=== Requirement ===
Please copy the lines below, exactly as they are, from the one with "Open Global Foundry Wafer Price Trends" through the one with "The height and width of the screenshot is (322, 466).", and leave out the pictures.

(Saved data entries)
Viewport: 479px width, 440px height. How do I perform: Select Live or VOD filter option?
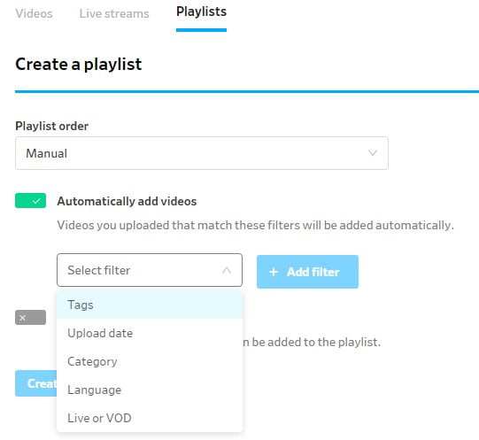[x=150, y=418]
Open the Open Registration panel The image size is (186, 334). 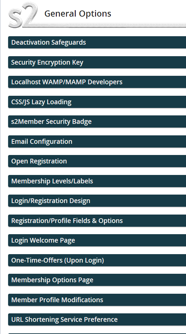pos(97,161)
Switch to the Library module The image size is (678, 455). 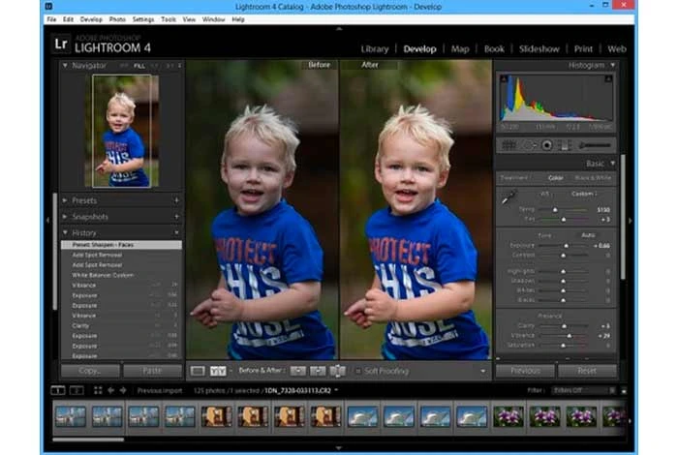point(374,48)
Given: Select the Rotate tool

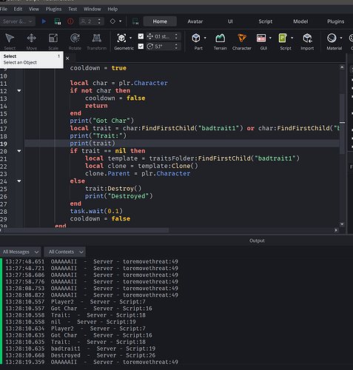Looking at the screenshot, I should click(75, 41).
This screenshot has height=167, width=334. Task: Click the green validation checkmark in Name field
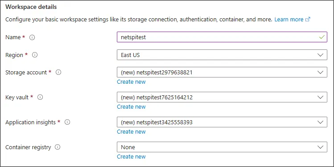[322, 37]
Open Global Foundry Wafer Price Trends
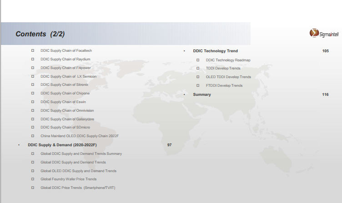The height and width of the screenshot is (203, 342). point(69,179)
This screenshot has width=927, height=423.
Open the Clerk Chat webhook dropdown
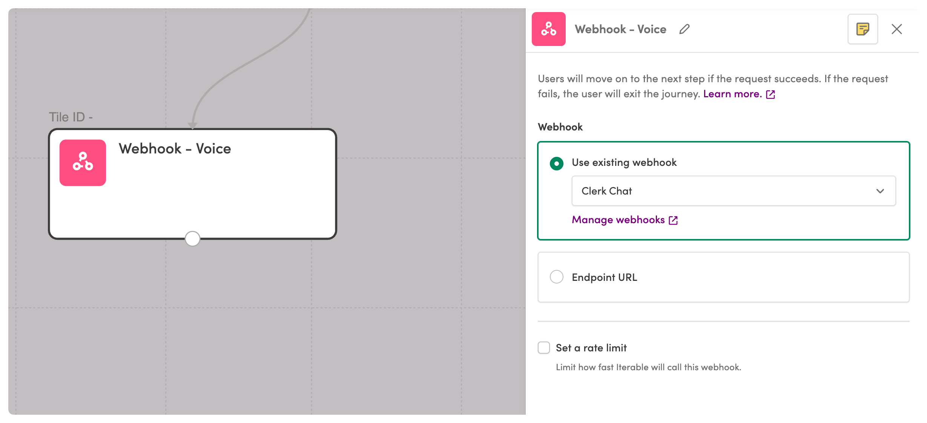point(734,191)
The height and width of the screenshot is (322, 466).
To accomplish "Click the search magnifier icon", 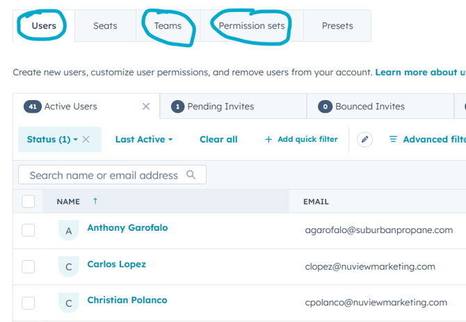I will point(191,175).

=== Answer section ===
Open Global Foundry Wafer Price Trends
The height and width of the screenshot is (203, 342). point(69,179)
This screenshot has width=927, height=423.
Open the Clerk Chat webhook dropdown
point(734,191)
The height and width of the screenshot is (322, 466).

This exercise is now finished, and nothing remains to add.